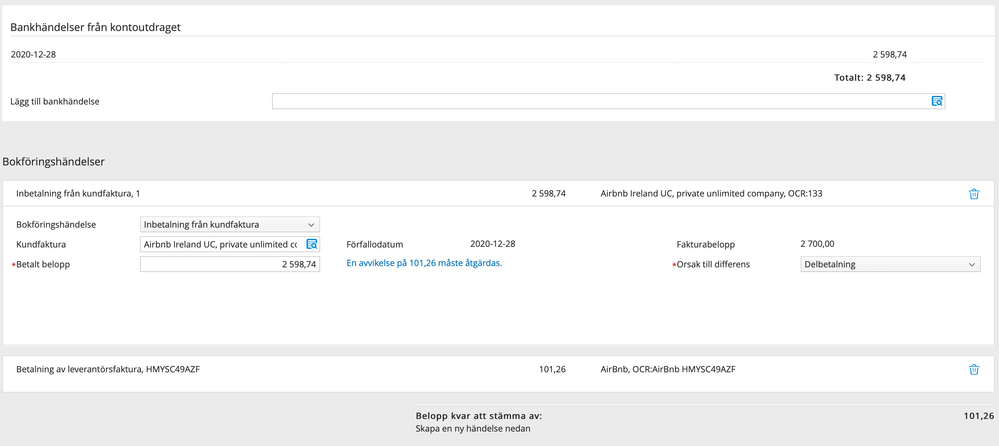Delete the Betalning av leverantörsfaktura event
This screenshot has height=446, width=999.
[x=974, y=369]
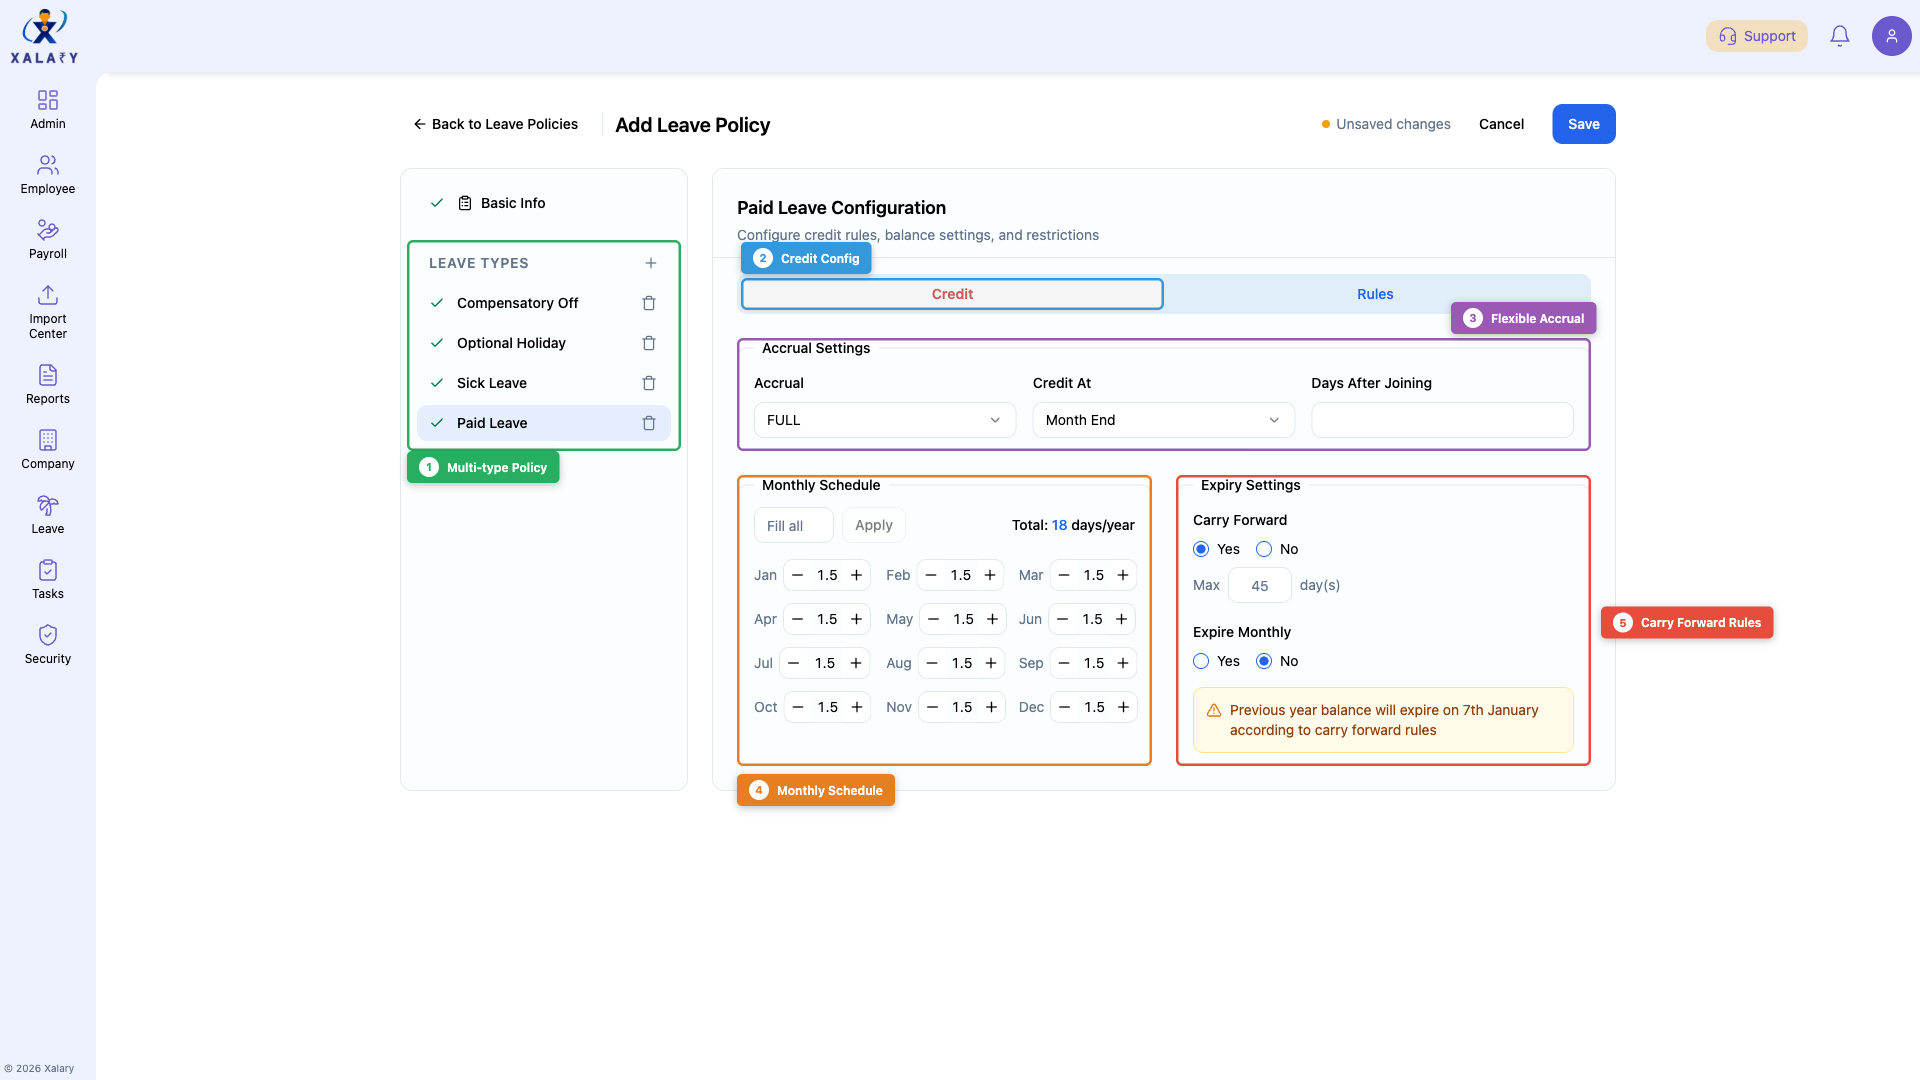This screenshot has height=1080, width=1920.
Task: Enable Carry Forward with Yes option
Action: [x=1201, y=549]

_WHAT IS REQUIRED_
Convert the listing above into a JSON list of strings, one string per line, with blank lines omitted and the pictures left out.

_FINAL RESULT_
[
  "Delete the Betalning av leverantörsfaktura event",
  "This screenshot has height=446, width=999.",
  "[x=974, y=369]",
  "This screenshot has height=1080, width=1920.",
  "Task: Enable Carry Forward with Yes option",
  "Action: [x=1201, y=549]"
]